Strasmas: Six Years Later

Major League Baseball officially returned to Washington, DC in 2005, but it didn’t really come back until almost five years later: June 8th, 2010. For that was the day the Nation’s Capital was blessed with the arrival of a quiet, strong-armed man named “Steve.”

DC is a weird sports town: it has franchises in each of the big four leagues and solid college programs, but those are mostly fodder for a football team that hasn’t appeared in a conference title game since 1992 and is generally mocked as the second-worst franchise in the NFL (Hello, Cleveland!). Yet despite Dan Snyder’s ineptitude, the Nationals, Capitals and Wizards struggle for coverage, even in the dead of summer.

The Nationals didn’t help themselves, either. From 2005 to 2009, they opted to re-build (or “tank,” if that makes you feel better), which meant they played progressively worse every year, going from 81 wins in 2005 to a miserable 59 in 2008 and 2009.

But those terrible seasons also secured the Nats back-to-back top picks in the 2009 and 2010 amateur drafts. In 2009, with the first of those top picks, the Nationals chose Stephen Strasburg, a lanky west coast kid who literally came out of nowhere to become the best amateur player in the country.

Strasburg wasn’t drafted coming out of high school and had conditioning issues when he arrived at San Diego State. However, by the time he reached his junior season, he had sculpted his body and under the tutelage of Hall of Famer/Coach Tony Gwynn, became one of the greatest pitching prospects of all-time.

The numbers in his final season at San Diego State read like a video game: a WHIP of .77 across 109 innings and 16 strikeouts per nine frames (against guys using aluminum bats). Once a week I scanned the daily Baseball America (BA) prospect email, anxious to see what Steve did the night before. In his final home start, he threw a no-hitter and struck out 17. In his final collegiate appearance he lost to Virginia in the College World Series, but still managed to strike out 15 in seven innings. Steve was legit.

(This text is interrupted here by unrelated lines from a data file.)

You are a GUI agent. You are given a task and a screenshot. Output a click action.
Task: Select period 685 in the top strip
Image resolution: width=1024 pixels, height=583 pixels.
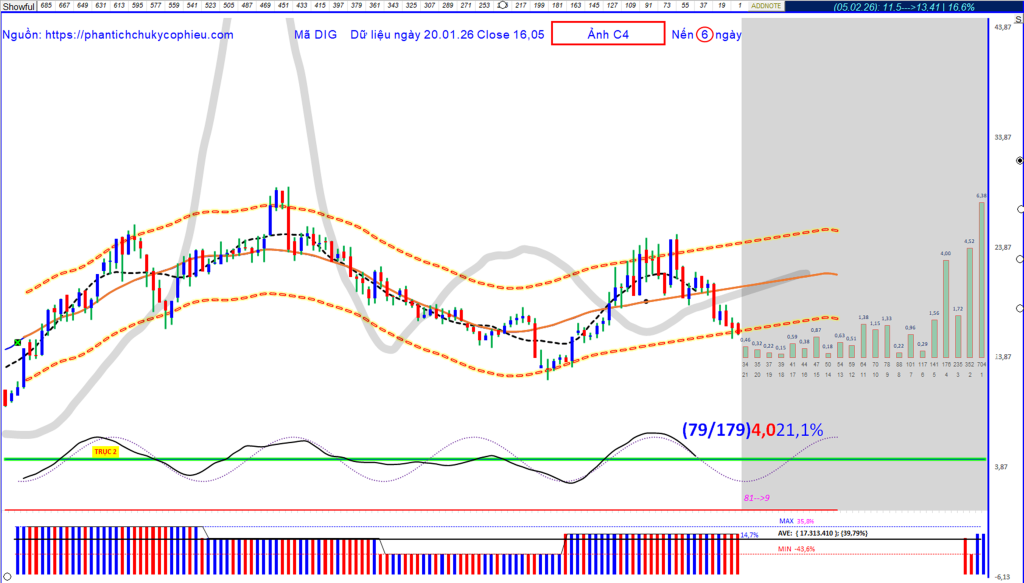[x=47, y=6]
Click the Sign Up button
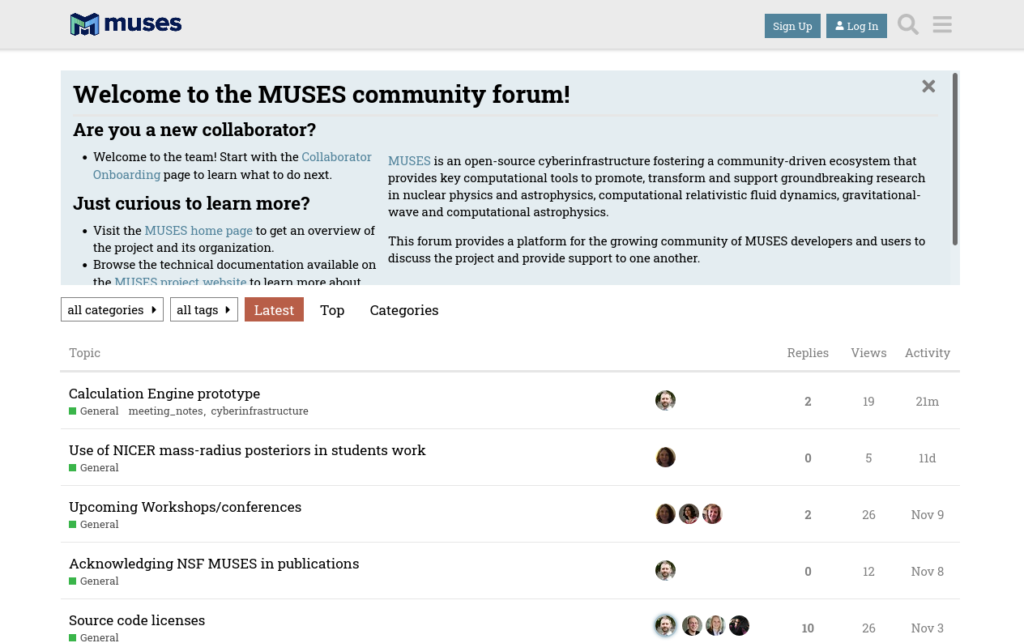Image resolution: width=1024 pixels, height=643 pixels. [792, 26]
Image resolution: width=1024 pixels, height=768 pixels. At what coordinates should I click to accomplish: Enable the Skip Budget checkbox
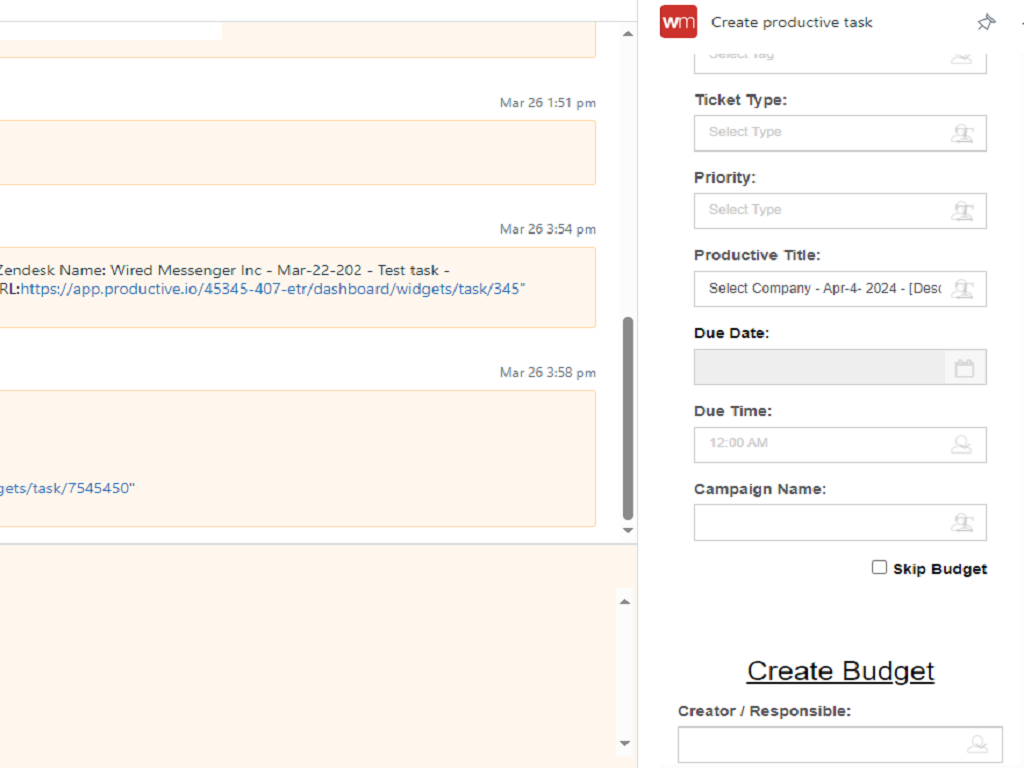coord(879,567)
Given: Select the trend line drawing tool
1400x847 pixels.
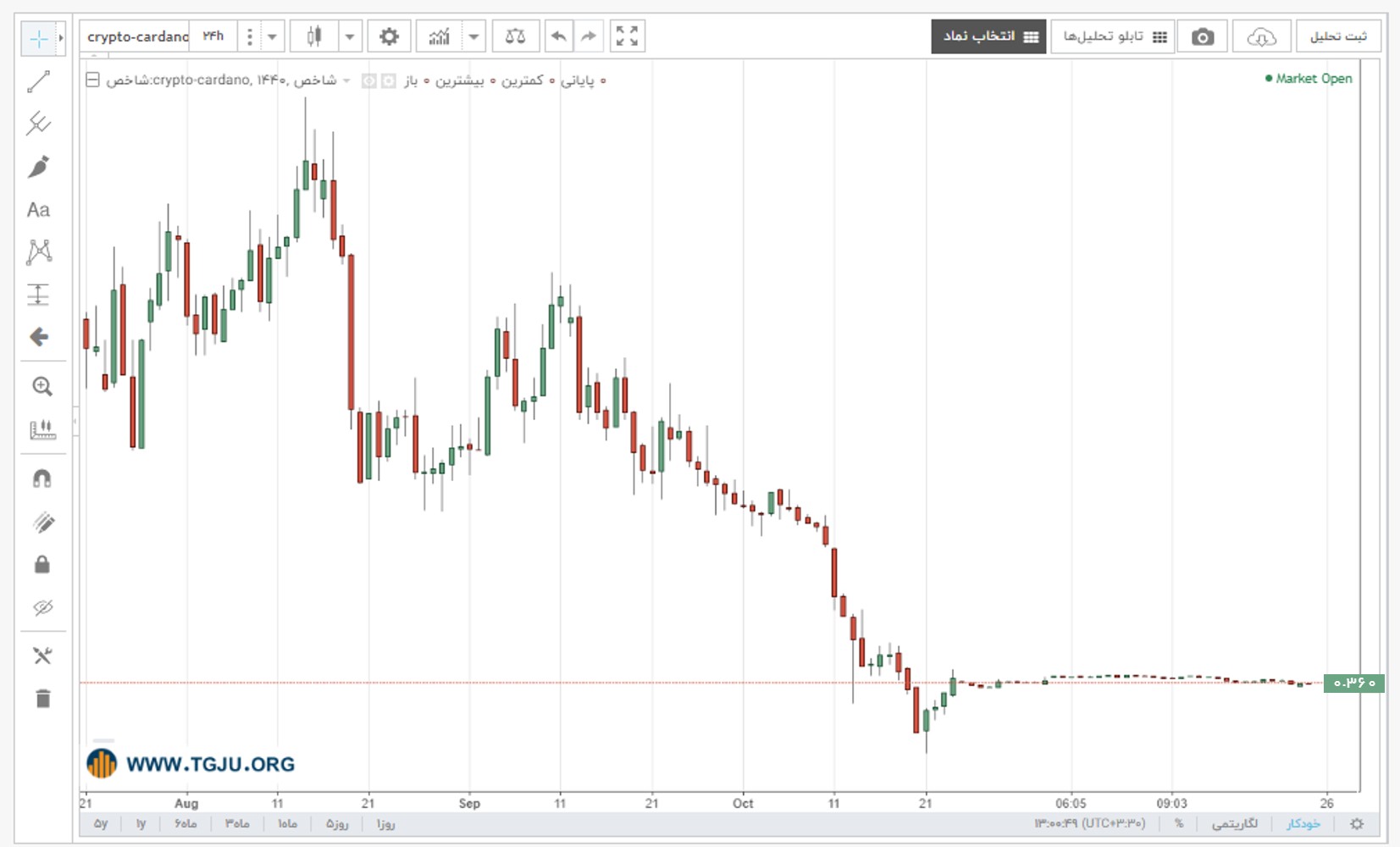Looking at the screenshot, I should [x=39, y=81].
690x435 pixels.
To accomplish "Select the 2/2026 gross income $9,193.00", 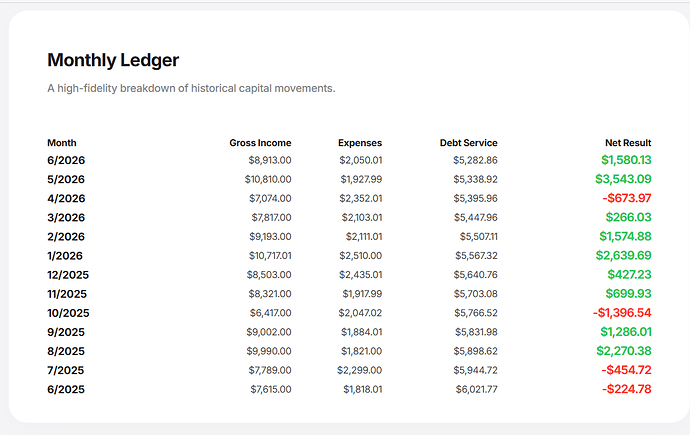I will [270, 237].
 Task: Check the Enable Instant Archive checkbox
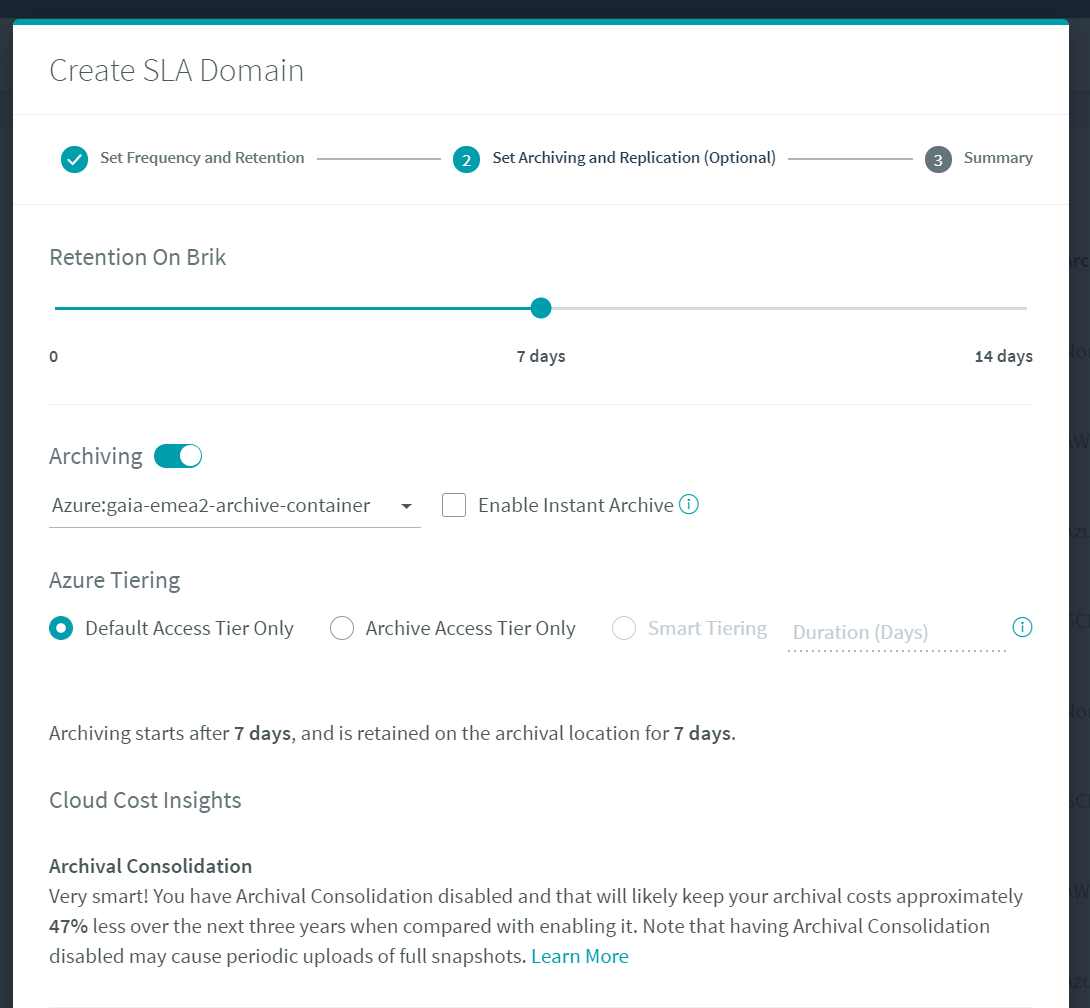[x=454, y=505]
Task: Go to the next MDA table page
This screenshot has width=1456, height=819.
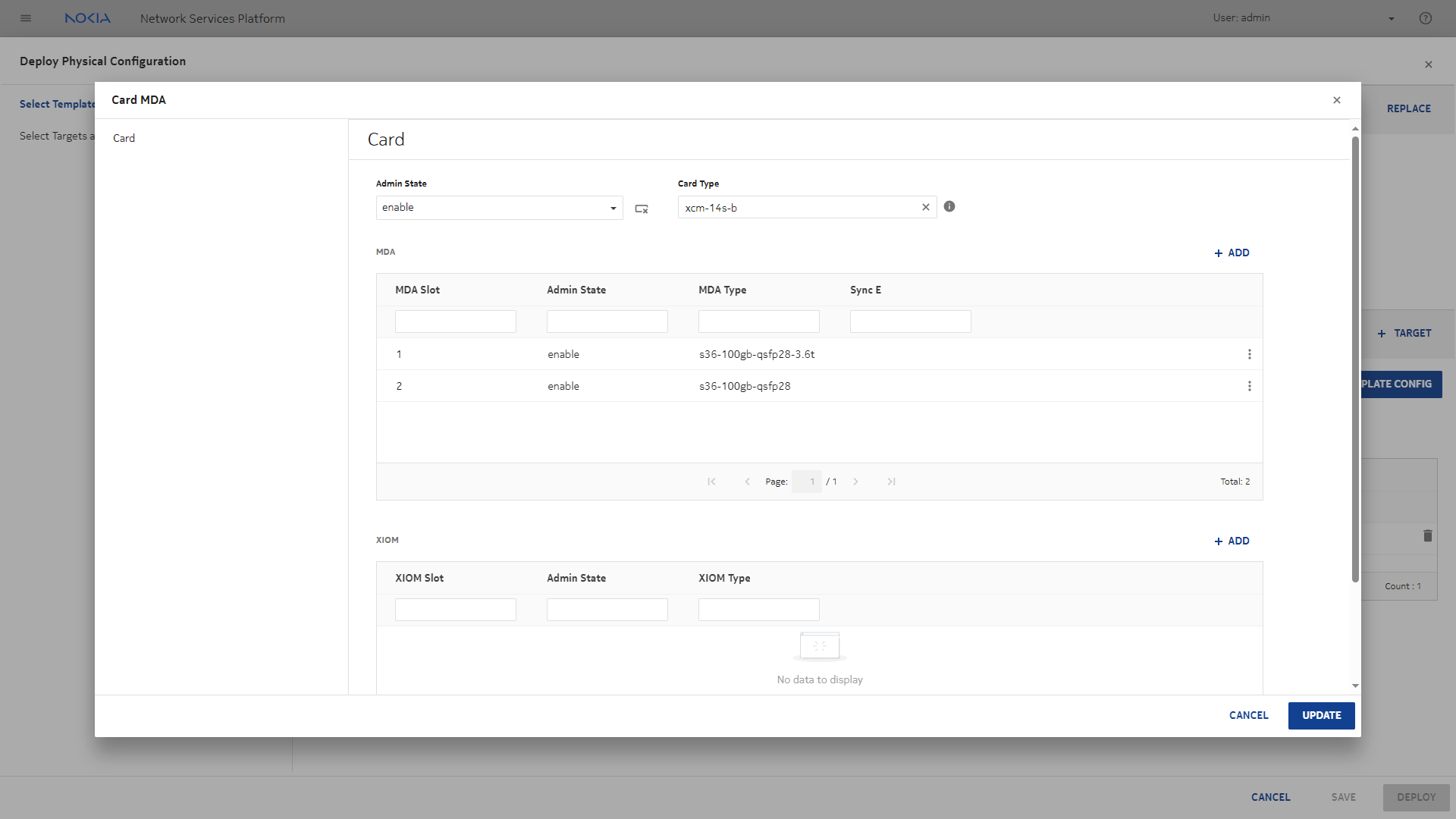Action: [x=855, y=482]
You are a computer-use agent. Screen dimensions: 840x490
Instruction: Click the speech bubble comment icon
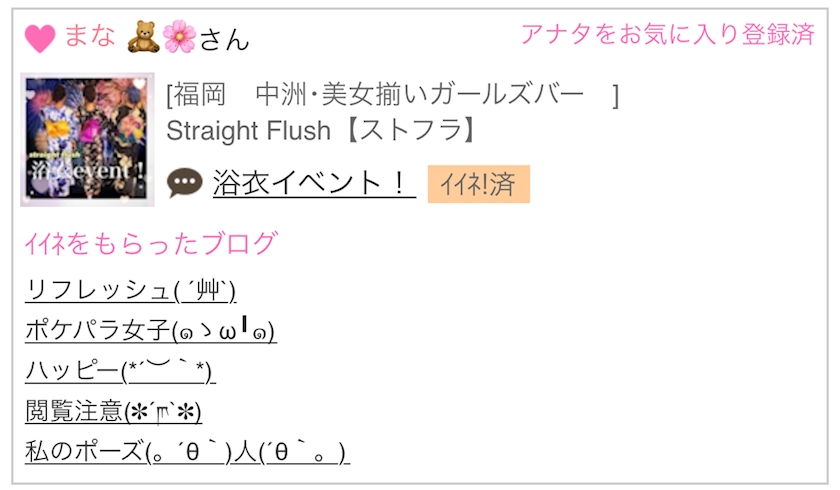point(185,182)
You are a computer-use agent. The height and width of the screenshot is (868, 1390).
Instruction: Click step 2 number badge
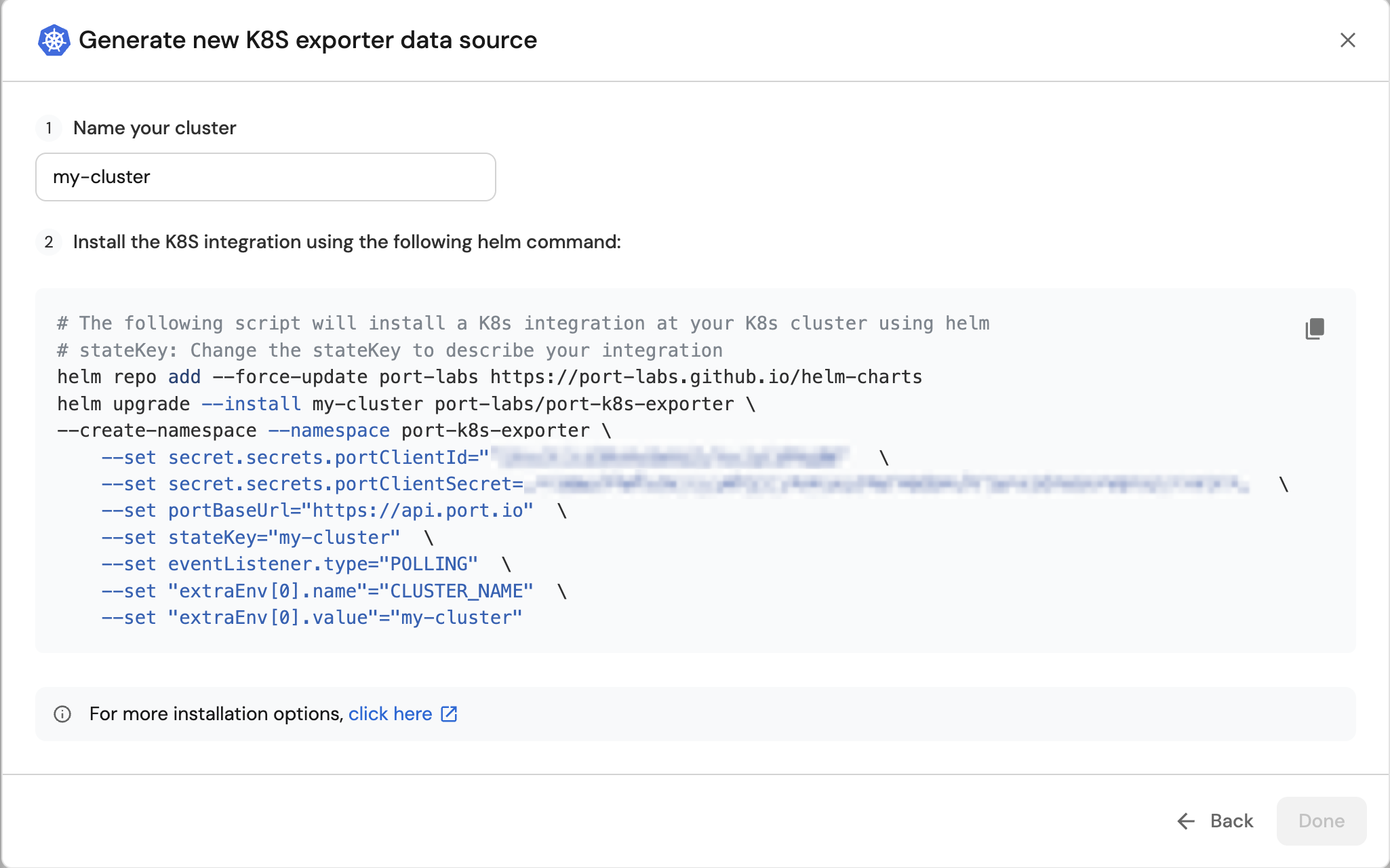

So when the Nationals drafted Steve #1 overall in June 2009, the town was giddy. DC was ready for a winner. Although he didn’t sign his record-breaking deal until there was only 77 seconds left in the negotiating window (I refreshed the BA draft tracker about 100 times that day), he was finally ours.

The hype only grew from there: he cruised through the minor leagues, racking up strikeouts and attendance records wherever he pitched. Finally, on Tuesday, June 8th, 2010, the Nation’s Capital got a taste. Tickets were impossible to get and the city buzzed about sports for the first time in what felt like forever. I had a date that night, so I watched the first few innings from home, then made sure I met my date at a bar that had a television (shocker: it didn’t work out). Even the cab driver was listening to the game on the radio. It was surreal.

It was the most anticipated rookie debut of all-time. Steve did not disappoint: seven innings, 14 strikeouts, zero walks. Thirty-four of his 94 pitches that night clocked 99 mph (two hit 100). Go ahead and watch the video — my description of the game could never do it justice. The Nationals won 5-2 and baseball was officially back in DC.

Unfortunately, the fairy tale wouldn’t last all summer, and eventually shoulder soreness begat Tommy John surgery, innings limits and questions about whether or not Steve was tough enough. It didn’t help that the guy the Nationals drafted the day before Steve’s debut, Bryce Harper, began tearing up the minor leagues while creating (and living up to) his own hype train. Steve would become a crucial part of the Nationals’ success, but never the face of the franchise we all hoped for.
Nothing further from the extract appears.